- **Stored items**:
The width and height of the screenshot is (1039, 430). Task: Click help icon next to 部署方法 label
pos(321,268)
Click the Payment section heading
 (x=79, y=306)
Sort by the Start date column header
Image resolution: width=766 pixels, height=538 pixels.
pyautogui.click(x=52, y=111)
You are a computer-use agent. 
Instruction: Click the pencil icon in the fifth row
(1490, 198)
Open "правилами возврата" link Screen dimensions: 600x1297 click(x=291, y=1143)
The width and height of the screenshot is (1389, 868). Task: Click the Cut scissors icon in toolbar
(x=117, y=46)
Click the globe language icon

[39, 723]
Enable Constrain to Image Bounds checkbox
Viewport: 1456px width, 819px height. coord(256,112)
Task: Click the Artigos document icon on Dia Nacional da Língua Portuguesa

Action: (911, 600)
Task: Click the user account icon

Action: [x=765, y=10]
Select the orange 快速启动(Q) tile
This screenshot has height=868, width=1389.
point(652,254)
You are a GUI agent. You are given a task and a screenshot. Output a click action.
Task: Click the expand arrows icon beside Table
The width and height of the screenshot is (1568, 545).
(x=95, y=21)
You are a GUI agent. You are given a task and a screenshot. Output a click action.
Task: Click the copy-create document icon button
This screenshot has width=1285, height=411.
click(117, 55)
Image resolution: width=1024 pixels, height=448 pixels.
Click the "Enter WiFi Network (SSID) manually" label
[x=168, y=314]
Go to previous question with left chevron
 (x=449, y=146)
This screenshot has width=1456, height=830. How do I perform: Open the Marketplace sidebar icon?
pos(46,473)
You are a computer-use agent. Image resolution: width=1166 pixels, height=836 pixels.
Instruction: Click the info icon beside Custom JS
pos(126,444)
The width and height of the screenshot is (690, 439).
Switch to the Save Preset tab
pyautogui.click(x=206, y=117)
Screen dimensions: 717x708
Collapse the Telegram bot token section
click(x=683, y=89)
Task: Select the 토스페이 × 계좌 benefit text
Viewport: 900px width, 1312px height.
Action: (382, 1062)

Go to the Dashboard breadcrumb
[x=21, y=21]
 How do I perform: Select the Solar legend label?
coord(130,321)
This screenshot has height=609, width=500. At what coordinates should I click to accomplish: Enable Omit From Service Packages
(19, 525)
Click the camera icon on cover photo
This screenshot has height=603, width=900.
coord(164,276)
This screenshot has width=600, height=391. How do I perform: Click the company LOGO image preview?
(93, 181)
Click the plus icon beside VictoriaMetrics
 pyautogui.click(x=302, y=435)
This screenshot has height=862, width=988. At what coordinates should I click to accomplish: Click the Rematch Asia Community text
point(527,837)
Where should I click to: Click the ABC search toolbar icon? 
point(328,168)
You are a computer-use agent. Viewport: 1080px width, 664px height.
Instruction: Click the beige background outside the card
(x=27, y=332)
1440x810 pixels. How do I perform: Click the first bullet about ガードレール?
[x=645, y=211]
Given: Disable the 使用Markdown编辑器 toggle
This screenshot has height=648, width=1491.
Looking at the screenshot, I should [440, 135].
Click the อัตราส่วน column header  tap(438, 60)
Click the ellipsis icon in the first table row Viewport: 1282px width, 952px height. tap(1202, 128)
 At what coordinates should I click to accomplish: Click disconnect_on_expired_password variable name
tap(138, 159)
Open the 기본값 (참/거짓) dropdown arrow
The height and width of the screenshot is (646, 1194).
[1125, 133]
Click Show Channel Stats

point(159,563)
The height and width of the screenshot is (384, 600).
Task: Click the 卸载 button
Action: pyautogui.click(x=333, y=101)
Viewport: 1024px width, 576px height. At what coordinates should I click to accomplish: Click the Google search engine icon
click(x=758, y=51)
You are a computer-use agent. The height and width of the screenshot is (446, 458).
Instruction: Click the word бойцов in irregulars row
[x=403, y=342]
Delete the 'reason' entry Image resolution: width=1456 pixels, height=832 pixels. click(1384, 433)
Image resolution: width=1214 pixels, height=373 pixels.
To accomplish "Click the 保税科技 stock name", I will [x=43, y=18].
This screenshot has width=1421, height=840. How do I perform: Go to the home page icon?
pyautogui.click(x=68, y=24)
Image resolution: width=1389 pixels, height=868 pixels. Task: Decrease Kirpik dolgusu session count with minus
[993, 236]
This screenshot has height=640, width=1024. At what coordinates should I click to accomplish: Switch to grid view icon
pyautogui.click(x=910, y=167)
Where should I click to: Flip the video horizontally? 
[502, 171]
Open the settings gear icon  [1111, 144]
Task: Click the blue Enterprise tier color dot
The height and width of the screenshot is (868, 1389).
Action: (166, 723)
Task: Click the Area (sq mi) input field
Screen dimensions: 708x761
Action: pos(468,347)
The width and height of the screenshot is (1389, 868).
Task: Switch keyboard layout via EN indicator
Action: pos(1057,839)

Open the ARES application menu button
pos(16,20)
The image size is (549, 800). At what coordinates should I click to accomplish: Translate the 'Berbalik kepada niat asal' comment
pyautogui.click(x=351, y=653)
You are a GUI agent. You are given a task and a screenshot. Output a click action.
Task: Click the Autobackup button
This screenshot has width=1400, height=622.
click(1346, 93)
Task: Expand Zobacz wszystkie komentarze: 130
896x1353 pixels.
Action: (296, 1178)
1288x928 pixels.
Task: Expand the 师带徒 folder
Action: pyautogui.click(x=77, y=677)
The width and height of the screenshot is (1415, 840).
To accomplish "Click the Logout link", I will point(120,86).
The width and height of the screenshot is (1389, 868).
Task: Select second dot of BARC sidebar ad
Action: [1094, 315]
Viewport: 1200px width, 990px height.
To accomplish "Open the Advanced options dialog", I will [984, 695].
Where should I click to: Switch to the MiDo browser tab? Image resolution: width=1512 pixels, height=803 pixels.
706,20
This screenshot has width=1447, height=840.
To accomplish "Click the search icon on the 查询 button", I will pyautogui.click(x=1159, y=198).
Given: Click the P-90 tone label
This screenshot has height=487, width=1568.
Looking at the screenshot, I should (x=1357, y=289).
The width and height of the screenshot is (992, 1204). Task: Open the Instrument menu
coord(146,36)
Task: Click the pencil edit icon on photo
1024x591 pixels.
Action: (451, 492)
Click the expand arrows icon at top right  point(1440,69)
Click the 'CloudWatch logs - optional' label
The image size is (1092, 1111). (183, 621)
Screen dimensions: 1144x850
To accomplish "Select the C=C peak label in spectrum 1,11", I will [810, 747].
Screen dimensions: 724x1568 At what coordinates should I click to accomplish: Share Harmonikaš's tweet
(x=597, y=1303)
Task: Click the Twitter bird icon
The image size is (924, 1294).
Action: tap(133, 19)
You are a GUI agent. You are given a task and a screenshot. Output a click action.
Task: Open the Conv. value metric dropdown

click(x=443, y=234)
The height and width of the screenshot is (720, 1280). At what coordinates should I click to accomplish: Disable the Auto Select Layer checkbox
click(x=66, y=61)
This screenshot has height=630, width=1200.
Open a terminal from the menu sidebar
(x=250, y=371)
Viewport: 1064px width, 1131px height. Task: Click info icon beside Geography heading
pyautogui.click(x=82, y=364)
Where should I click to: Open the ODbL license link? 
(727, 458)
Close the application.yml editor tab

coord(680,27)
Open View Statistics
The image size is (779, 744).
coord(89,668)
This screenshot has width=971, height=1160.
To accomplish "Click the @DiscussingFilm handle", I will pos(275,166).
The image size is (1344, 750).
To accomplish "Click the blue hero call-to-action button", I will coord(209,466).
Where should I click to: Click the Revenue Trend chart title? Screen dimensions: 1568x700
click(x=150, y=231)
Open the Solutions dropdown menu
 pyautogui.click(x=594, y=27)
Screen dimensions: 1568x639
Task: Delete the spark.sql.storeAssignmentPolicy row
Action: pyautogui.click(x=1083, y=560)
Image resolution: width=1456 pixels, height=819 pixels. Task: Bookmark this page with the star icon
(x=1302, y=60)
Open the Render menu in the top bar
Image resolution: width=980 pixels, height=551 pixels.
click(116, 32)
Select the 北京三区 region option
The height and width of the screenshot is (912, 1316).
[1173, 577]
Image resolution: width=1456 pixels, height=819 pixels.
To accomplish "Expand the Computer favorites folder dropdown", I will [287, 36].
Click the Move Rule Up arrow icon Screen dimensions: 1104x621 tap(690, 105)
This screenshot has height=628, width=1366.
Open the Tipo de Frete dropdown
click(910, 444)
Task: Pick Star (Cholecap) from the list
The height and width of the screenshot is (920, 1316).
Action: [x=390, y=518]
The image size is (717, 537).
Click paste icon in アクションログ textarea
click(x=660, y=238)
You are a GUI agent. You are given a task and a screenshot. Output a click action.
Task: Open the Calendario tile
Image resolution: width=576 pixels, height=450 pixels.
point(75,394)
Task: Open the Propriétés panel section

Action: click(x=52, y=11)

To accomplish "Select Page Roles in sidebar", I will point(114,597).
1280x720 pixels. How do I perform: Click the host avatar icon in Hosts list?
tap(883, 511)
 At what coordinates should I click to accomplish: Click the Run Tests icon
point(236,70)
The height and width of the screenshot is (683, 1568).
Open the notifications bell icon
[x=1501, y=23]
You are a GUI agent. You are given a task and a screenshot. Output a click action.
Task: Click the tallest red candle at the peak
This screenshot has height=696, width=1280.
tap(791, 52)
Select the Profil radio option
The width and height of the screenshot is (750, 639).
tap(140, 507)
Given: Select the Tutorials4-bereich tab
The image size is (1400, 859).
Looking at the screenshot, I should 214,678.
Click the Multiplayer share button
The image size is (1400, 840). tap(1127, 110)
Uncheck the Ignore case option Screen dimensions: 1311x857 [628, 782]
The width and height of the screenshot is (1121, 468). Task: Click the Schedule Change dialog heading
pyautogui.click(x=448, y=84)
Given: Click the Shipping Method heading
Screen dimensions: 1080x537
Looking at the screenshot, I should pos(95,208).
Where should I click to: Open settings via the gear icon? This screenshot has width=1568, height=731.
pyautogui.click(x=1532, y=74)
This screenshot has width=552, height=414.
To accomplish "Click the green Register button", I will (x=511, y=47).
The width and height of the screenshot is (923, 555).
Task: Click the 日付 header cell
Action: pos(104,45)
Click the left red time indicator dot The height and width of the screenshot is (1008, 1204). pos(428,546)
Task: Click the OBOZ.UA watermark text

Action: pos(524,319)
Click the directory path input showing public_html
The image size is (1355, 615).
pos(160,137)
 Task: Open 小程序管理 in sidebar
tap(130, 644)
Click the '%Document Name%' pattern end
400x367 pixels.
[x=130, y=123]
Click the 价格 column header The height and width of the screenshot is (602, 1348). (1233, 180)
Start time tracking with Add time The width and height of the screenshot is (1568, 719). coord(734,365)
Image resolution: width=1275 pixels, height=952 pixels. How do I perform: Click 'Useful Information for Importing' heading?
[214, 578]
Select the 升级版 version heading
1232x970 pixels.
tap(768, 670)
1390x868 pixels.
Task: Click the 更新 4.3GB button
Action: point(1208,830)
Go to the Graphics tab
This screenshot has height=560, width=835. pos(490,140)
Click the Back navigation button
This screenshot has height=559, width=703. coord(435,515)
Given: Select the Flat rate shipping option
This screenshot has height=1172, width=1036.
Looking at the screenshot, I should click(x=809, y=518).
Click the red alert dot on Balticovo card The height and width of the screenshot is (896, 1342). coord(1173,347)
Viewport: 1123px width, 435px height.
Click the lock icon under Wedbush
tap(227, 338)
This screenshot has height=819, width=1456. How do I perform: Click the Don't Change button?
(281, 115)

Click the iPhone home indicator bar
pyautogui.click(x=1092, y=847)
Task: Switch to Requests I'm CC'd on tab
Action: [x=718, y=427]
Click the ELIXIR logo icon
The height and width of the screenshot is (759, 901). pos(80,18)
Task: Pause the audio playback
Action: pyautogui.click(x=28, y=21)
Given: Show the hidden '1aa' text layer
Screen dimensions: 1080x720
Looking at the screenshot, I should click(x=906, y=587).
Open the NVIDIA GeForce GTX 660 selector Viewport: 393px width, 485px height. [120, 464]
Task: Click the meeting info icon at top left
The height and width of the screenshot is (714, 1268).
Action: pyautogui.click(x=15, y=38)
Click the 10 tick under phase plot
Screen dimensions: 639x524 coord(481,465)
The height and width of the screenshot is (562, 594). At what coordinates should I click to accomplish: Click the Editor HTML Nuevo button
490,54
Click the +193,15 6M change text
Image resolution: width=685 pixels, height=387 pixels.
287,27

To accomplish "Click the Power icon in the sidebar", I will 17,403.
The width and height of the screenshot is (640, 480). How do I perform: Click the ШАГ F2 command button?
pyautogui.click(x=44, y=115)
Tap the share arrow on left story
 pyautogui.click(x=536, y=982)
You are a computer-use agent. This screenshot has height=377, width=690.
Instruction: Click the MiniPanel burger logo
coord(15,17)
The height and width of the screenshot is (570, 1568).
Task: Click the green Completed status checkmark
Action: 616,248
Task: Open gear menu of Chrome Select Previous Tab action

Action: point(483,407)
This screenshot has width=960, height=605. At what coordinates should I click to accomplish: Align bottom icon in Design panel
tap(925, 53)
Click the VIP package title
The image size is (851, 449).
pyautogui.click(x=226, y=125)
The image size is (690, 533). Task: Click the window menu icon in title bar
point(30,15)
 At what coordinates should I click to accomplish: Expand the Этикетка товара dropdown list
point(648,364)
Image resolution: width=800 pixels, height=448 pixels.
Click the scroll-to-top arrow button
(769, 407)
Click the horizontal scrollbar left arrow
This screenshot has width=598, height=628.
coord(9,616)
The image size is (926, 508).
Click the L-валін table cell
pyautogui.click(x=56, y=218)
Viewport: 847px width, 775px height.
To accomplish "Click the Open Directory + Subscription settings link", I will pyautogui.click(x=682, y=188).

- **AIM OF THE EXERCISE**: Convert the lines from the start of the material through the line containing "pyautogui.click(x=52, y=111)" into a numbered list, leaving out any blank lines.

- **COMPLETED EXERCISE**:
1. The width and height of the screenshot is (1039, 430). Task: Click help icon next to 部署方法 label
2. pos(321,268)
3. Click the Payment section heading
4.  (x=79, y=306)
5. Sort by the Start date column header
6. Image resolution: width=766 pixels, height=538 pixels.
7. pyautogui.click(x=52, y=111)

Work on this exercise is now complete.